NEW YORK (May. 15)
Former President Yitzhak Navon of Israel launched the Ben Gurion Centennial Year Celebration in the United States with a call to the Jewish people to complete the legacy of Israel’s first Prime Minister, David Ben Gurion, in three areas that were especially close to him, which still await fulfillment.
They are, Navon said, settlement of the desolate Negev which comprises 60 percent of the area of the State of Israel and is the place where Ben Gurion lived and is buried; advance the scientific and technological levels of the State of Israel; and give all Jewish children in the diaspora a meaningful Jewish education.
Navon, who is Minister of Education and Culture in the Israeli Cabinet, addressed more than 800 persons at a gala Israel Independence Day celebration co-sponsored by the World Zionist Organization-American Section and the American Zionist Federation at the New York Hilton Hotel here.
Honored by the WZO and AZF on this occasion were Max Fisher of Detroit, who was cited as a “preeminent leader of the American Jewish community,” and George Segal, sculptor, and Theodore Bikel, actor, who were presented with the Israel Achievement Awards by Israel’s Ambassador to the U.S., Meir Rosenne. Bernice Tannenbaum, chairperson of the WZO-American Section, and Ben Cohen, president of the AZF, presided.

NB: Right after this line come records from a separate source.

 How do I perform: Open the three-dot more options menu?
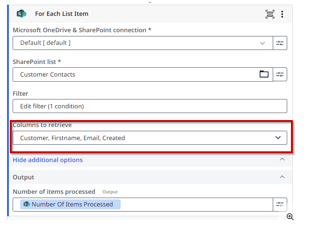pos(282,14)
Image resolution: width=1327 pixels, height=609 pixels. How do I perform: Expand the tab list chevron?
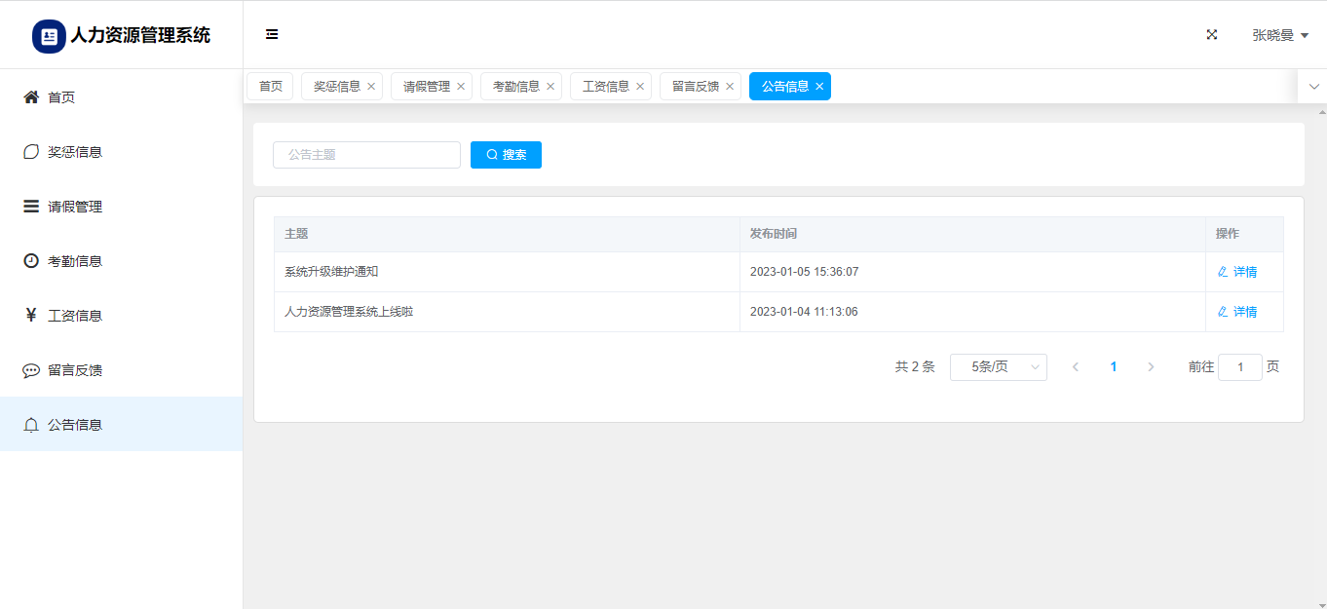click(1313, 87)
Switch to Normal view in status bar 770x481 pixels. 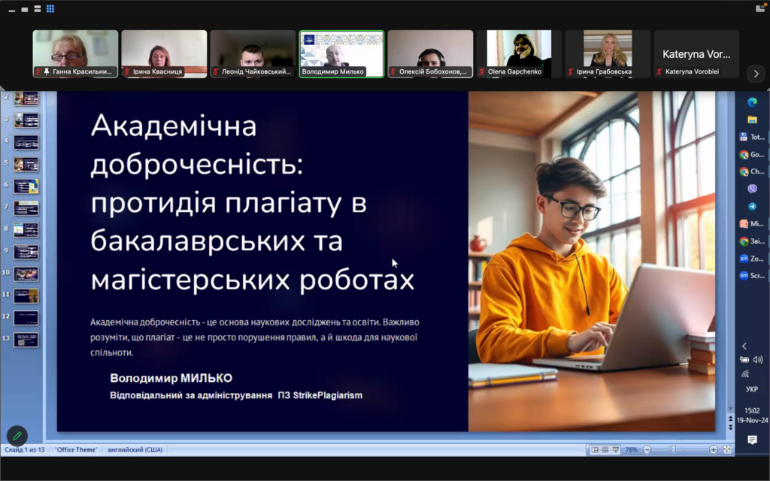[595, 449]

Navon said, “If we wish to uphold the legacy of Ben Gurion, we must enlist the Jewish people to the exalted task of making this the year in which the desert begins to flourish, and cities, villages and settlements are founded in the Negev, where he lived and died, and which he envisioned as the reclaimed and flourishing heartland of Israel’s future.”
Navon announced that President Reagan has agreed to be Honorary Chairman of the American Committee of the Ben Gurion Centennial Celebration. He said that “the Centennial of the birth of the ‘Founding Father’ of Israel honors the man whose prophetic vision, indomitable will and labor helped to create the social and political basis of the Jewish State.”